Wesley Botton

By Wesley Botton

Chief sports journalist


Even parents adapt to a virtual world

Many of the same lessons which can be learned on a sportsfield can be learned in a virtual contest.


Our engines are revving as our names appear on the grid.

My five-year-old daughter stares me down, a steely look in her eye.

“Not today, dad,” she says.

She glances back at the screen, her car sitting in pole position, and she looks at me again.

“I’m going to beat you,” she whispers ominously.

I’m terrified.

We’re level at 2-2 in a five-race challenge and I’m pretty sure this kid has been letting me win.

The light turns green and she slams it down from the start.

Yip, she was letting me win.

She crosses the finish line wellclear, and I hobble home after smashing into three walls and a bridge, my car barely moving.

That was brutal.

I never stood a chance.

Raised by parents who expected me to stay outside until it was dark, quality time with my daughters is usually spent hiking around the trails near our home, riding bikes to the park or kicking a ball in the back garden.

The older they get, however, the more I realise the world they live in is not the same as mine.

Born into a life of virtual technology, they are connected to the globe, and they spend as much time staring at screens as they do anything else.

Rather than cutting them off from those screens, we’ve tried to find ways to ensure balance in their lives.

However, being forced into playing video games in order to spend quality time with my kids during the lockdown has been an eye-opening experience.

Many of the same lessons which can be learned on a sportsfield can be learned in a virtual contest.

In most games you have to learn to handle yourself in victory and defeat, in others you must learn to work as a team, and in some you
are taught humility in the harshest way when your five-year-old kid lets you win.

The fight against Covid-19 has changed our lives, and while most codes have taken a major knock, it has been a promotional opportunity for the fastest rising sport which people are reluctant to call a sport.

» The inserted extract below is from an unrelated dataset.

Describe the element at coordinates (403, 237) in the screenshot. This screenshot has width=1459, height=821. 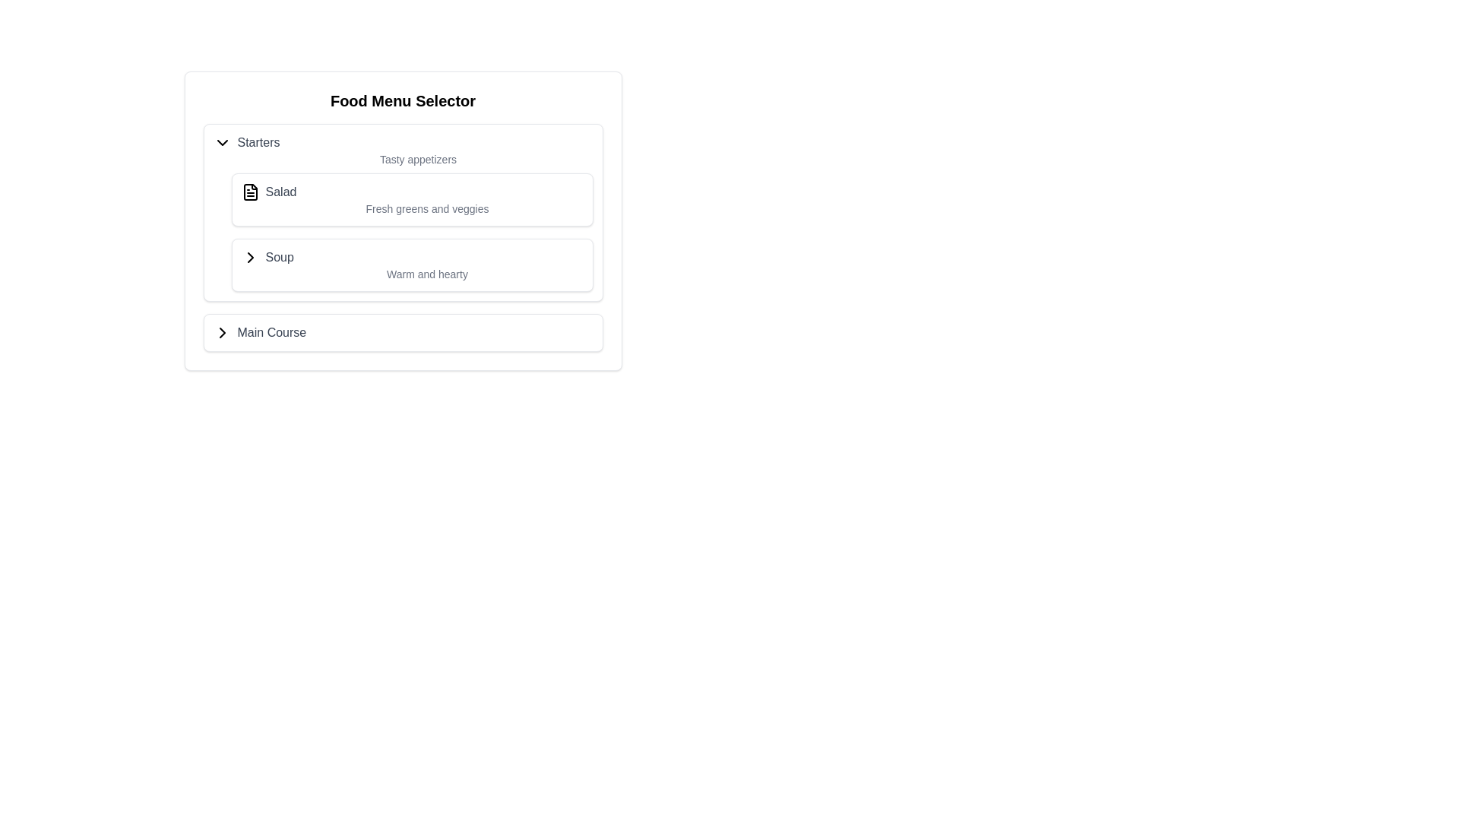
I see `the 'Soup' category in the Food Menu Selector` at that location.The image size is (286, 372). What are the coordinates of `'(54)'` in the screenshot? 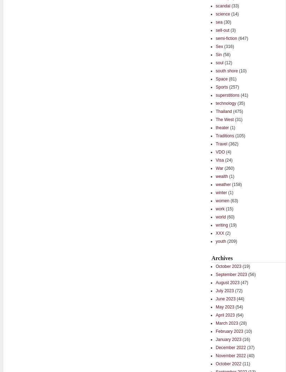 It's located at (233, 307).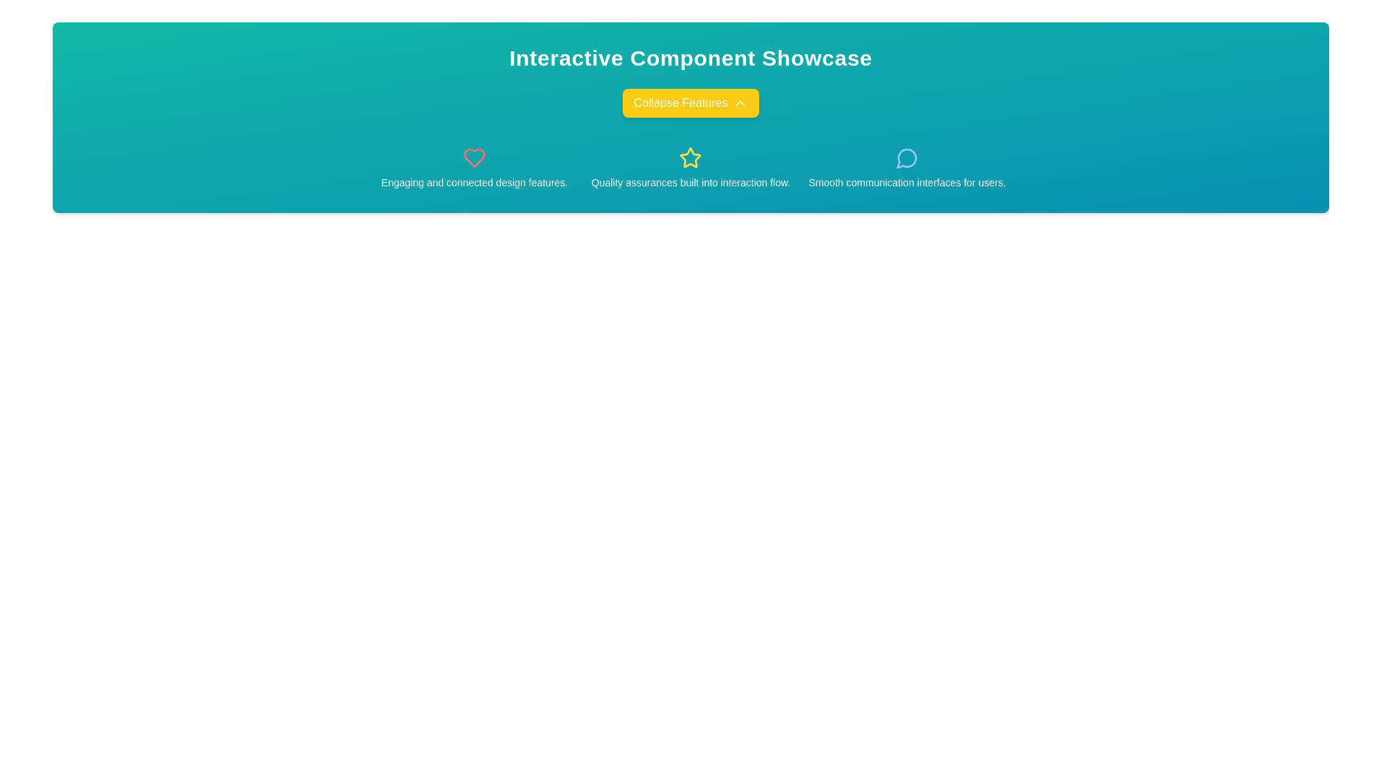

If E-sports were growing in popularity before the global shutdown, interest must now be breaking the ceiling.

In an effort to maintain interest in various codes, cyclists are competing on stationary bikes across the world and runners are challenging each other to races in their gardens, as sport adapts to a virtual world.

Video games will never really replicate outdoor exercise, but the lockdown looks to have pushed an inevitable switch, and there’s no
stopping E-sports now.

If any codes want to stay in touch, they’re going to have to find ways to remain relevant to a younger generation.

My daughter will kick a football with me, but she’d rather be a world-class racing driver who chases titles and lets her dad win.